◆ **Enunciado A**
Na crônica sobre o filho que quer pilotar motocicleta, liste os argumentos e promessas do adolescente que o pai enumera no trecho que começa com "Aquela pressão velha conhecida".
◆ **Enunciado B**
Continue a crônica sobre o filho que quer pilotar motocicleta a partir de onde ela para.

◆ **Trecho do documento**
• • • • •

O tempo vagaroso é o mesmo que corre. E livrai-me das festas, amém

Meu caçula de 14 anos resolveu que é hora de pilotar motocicleta. Aquela pressão velha conhecida de pais de adolescentes, tipo todo mundo anda, só ali na pracinha, não vou correr, nem cair, nem ir longe, etc.
— Quando você completar 18 anos eu deixo, retruquei para sobrancelhas quase formando duas letras U invertidas. E completei, a despeito das sobrancelhas: — porque então você estará habilitado e poderá sair por aí legalmente sem que eu me preocupe de um policial bater em minha porta a qualquer momento com as sobrancelhas mais fechadas que as suas querendo me enquadrar por desrespeito à lei.
— Mas, pai, quatro anos é muito tempo. Vai custar a passar.

• • • • •

◆ **Seção de dados**
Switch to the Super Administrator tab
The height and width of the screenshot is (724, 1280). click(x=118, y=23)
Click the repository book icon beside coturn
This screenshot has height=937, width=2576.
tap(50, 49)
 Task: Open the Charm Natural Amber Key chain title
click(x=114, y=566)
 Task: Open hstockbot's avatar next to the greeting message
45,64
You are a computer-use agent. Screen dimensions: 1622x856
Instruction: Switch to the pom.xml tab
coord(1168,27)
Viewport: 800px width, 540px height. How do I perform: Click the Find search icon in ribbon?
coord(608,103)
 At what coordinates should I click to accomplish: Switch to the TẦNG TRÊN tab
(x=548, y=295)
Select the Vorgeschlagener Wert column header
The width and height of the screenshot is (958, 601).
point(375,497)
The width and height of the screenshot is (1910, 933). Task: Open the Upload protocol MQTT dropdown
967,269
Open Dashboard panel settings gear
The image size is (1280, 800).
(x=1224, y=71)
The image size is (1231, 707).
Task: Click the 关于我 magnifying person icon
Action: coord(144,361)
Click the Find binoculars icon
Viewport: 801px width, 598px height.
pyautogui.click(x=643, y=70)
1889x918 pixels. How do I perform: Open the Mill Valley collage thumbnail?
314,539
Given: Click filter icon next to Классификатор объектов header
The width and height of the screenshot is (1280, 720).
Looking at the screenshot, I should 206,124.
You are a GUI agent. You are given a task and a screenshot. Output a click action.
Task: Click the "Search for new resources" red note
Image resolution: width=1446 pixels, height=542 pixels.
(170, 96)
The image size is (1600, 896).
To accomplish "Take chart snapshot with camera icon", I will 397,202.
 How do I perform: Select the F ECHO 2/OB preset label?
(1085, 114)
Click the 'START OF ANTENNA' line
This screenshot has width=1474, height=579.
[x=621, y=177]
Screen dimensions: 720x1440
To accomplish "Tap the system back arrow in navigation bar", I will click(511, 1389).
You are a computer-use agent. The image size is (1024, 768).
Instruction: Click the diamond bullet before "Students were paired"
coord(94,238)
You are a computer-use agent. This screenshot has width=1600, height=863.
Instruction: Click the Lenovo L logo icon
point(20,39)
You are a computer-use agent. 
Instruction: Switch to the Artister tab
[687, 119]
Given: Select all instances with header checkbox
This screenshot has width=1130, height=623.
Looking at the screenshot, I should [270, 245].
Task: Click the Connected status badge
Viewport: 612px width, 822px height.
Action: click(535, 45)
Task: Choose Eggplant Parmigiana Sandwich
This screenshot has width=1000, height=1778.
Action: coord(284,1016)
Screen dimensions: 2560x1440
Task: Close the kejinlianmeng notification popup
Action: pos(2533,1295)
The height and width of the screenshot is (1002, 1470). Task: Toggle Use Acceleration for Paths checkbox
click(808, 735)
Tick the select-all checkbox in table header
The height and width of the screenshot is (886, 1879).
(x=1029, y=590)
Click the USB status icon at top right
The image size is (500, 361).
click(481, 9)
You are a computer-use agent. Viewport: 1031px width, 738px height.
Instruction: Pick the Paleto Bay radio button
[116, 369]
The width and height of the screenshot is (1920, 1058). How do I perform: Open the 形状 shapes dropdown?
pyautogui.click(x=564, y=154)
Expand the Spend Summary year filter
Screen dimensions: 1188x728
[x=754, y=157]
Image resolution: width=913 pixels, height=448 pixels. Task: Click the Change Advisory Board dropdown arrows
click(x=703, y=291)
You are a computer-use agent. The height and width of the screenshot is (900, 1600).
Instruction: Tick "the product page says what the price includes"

• • • • •

◆ **Resposta A**
- todo mundo anda
- só ali na pracinha
- não vou correr
- nem cair
- nem ir longe

◆ **Resposta B**
Tudo é tão enfadonho… Todo homem, ao nascer, tem a consciência da imortalidade. Daí a morte ser tão injusta, dizia Carlito Maia. Meu filho, com a consciência da imortalidade, julga que quatro anos passam devagar, quase parando. Neste momento fico pensando que deveriam desenvolver algum medicamento persuasório para se aplicar na veia e meu filho percebesse que quatro anos passam depressa até demais.
Relaxem, porém. Não vou filosofar sobre o tempo. Está chegando o Natal. Mais um, a totalizar 56 na minha vida que, agora, vai ganhando velocidade vertiginosa em contraste com a do meu filho, a trafegar como uma tartaruga míope. O que acho das festas? A cada ano me distancio do chamado espírito do Natal e mais me entediam as comemorações de fim de ano. Não vejo o que comemorar. Para começar, todos sabem, mas poucos se lembram do motivo principal das pomposas solenidades natalinas. Entendo os festejos principalmente num mundo de alucinações e delírios como o nosso não como uma singeleza ao Menino Deus, mas uma afronta, uma heresia, uma blasfêmia.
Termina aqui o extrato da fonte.